Mers et océans sont à l’asphyxie. D’après un groupe d’experts dépêchés par l’UNESCO, les zones maritimes « désoxygénées » ont fortement progressé pendant les dernières décennies. Conséquence immédiate des activités humaines, le phénomène bouleverse les écosystèmes à l’échelle locale, puisqu’en l’absence d’oxygène, c’est la vie marine qui s’éteint, et pourrait avoir des conséquences globales, alors qu’une partie importante de l’oxygène de la planète vient des océans. Le point.

Les « zones mortes » se seraient multipliées de manière importante pendant les dernières années, non seulement en pleine mer, mais également dans les zones côtières.

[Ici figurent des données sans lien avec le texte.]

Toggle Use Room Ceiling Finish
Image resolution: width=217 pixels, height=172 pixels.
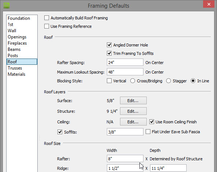151,122
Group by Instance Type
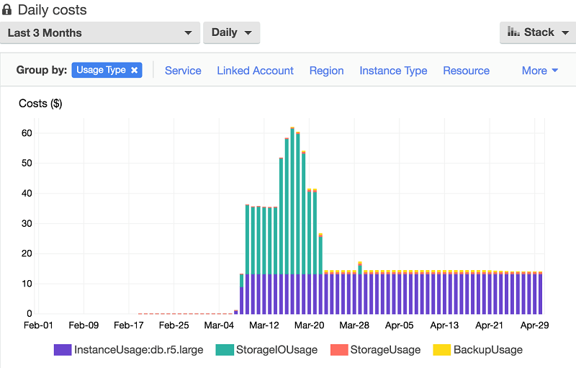 click(x=393, y=71)
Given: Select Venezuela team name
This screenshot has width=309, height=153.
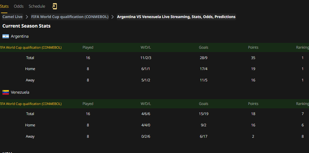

C’est le résultat de l’étude publiée par le Global Oxygen Network, un groupe de travail mis en place par l’UNESCO. Si le phénomène est déjà bien connu et a été documenté à plusieurs reprises de manière locale, cette nouvelle contribution apporte un nouvel éclairage quant à son ampleur à une échelle globale. De quoi rappeler aux décideurs l’urgence d’une action collective contre les pollutions liées à l’activité humaine.

Les pollutions et la hausse des températures en cause

Concrètement, ces « zones mortes » sont des espaces en manque ou totalement dépourvus d’oxygène. Sans oxygène, ces lieux se vident donc de toute vie, aussi bien au niveau de la faune que de la flore. Reste alors un grand cimetière où rien, ou presque, ne semble pouvoir subsister. Les causes de cette hécatombe sont multiples, mais les scientifiques pointent notamment du doigt l’utilisation massive d’intrants pétrochimiques par une agriculture toujours plus dépendantes aux dérivés chimiques et les autres produits qui ont pour origine les activités industrielles et qui terminent dans les cours d’eau et les océans.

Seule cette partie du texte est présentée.